To further probe the importance of bases near the guanidinium, we used equilibrium dialysis to measure the Kd for individual mutants at four conserved residues within the binding pocket (Figure 3). Under these conditions, the guanidinium (a chaotropic agent) is present in trace amounts, eliminating the possibility of denaturing effects on the RNA. The wild type S. acidophilus guanidine riboswitch and the crystal construct with an engineered iridium hexamine binding site have an equilibrium binding affinity of 20 μM, which is comparable to the affinity measured by in-line probing for guanidine-I riboswitches from other bacteria (Nelson et al, 2016). In contrast, G45A and G90A both exhibited less than 10% binding at the highest RNA concentration possible in the assay. This corresponds to binding defects of more than 100-fold. Mutation of either G45 or G90 is predicted to disrupt a hydrogen bond between a guanidinium NH2 and a carbonyl oxygen on the RNA base. We also measured binding to the G72C mutation to explore the effects of possible cation-π interactions. G72C showed less than 10% binding at the highest concentration range tested. The A46C mutant showed a 40-fold binding defect, consistent with the structural observation that guanidinium H-bond donors are too distant to form strong hydrogen bonds with the N1 of A46 (3.5 Å). This nucleotide may sterically constrain the size of the binding pocket.
Figure 3. Binding affinity of [14C]-guanidinium to the wild type riboswitch and point mutants by equilibrium dialysis.
All point mutants are done in the background of the wild type RNA. WT, G45A, G90A, A46C, and G72C are represented by closed diamonds, circles, squares, triangles, and inverted triangles, respectively. The crystal construct, which contains an iridium hexamine binding site, is labeled “Ir.Hex. site” in the figure and represented by open diamonds. The data are fit to a hyperbolic curve. For the point mutants, Bmax is constrained to 1.0 (see experimental procedures section for more information). Fraction bound is shown with standard error bars with two replicates for each data point.

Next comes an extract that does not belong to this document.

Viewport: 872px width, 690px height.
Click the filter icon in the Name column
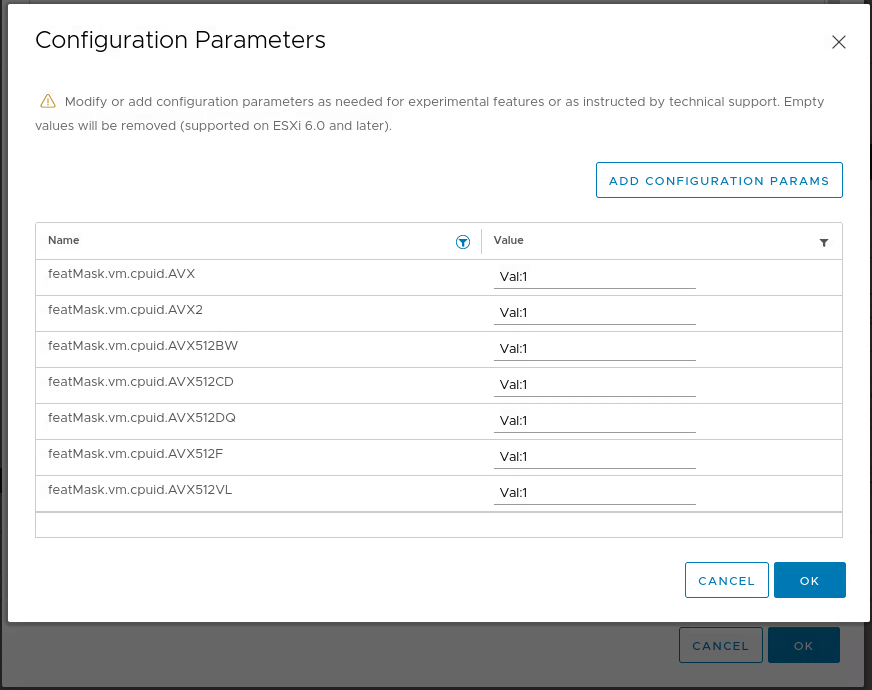463,241
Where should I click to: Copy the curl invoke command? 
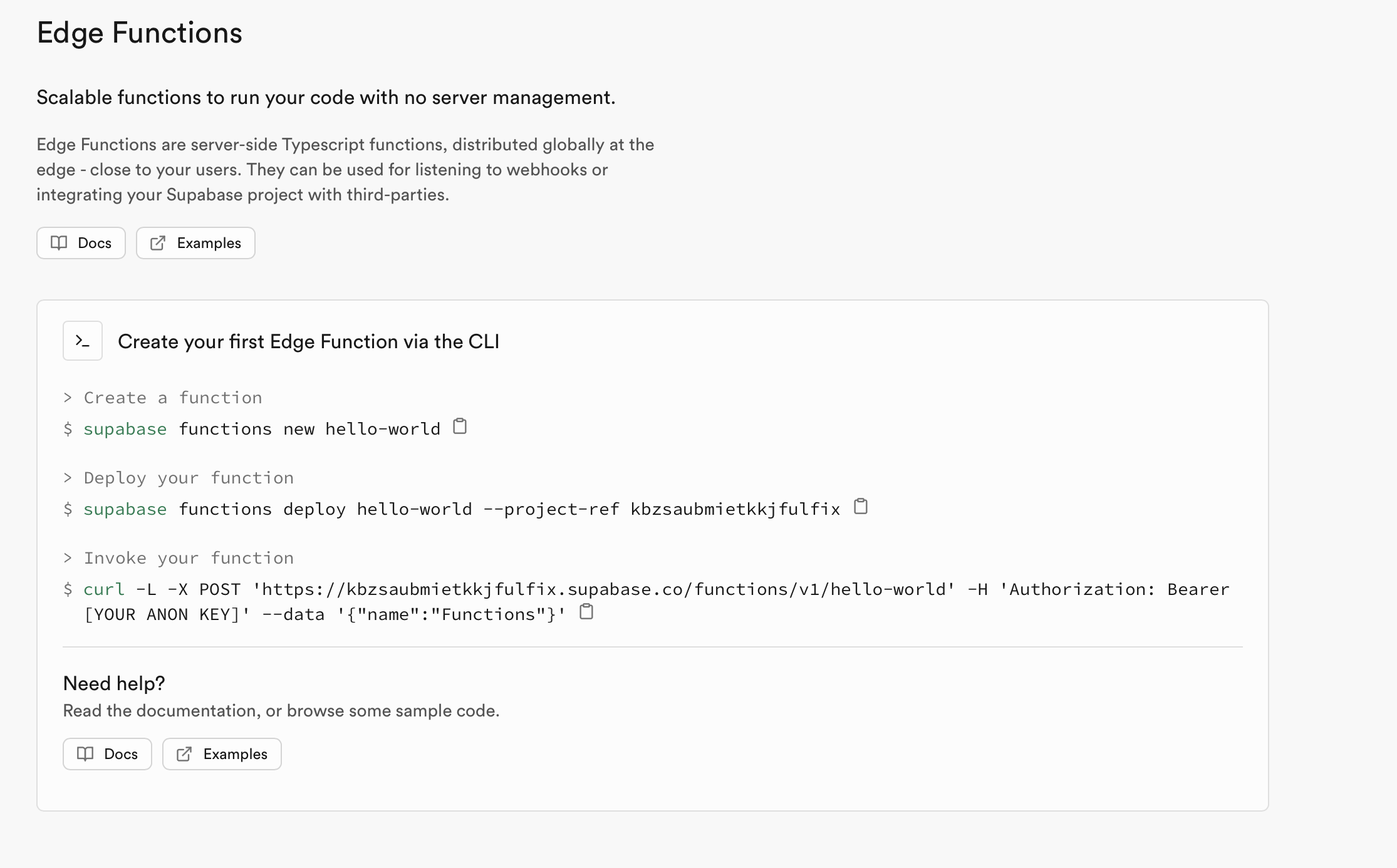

Critical tertiary contacts between helix P1a and helix P3
The main tertiary contacts within the aptamer are formed by docking the P3 helix into P1a, an interaction that is critical for creating the binding pocket. P3 specifically recognizes the P1a minor groove through A-minor interactions. A highly conserved series of two base triples and a base quadruple in P1a open the minor groove, which allows contact with a highly conserved run of A’s in the hairpin loop of P3. A81, A82, and A83 form A-minor interactions with the P1a helix (Figures 4A and 4B). A81 and A82 form type II A-minor interactions with G17 and G16, respectively, while A83 forms a type I A-minor interaction with the G15-C42 base pair (Figure 4B).
Figure 4. Long-range tertiary interactions involving highly conserved bases.
(A) Side view of the highly conserved A patch (A80-A83) and adjacent bases (G15-G17) involved in A-minor interactions. The color scheme is the same as in 1B and C.
(B) Detailed view of A-minor interactions between helix P1a and the A patch in P3.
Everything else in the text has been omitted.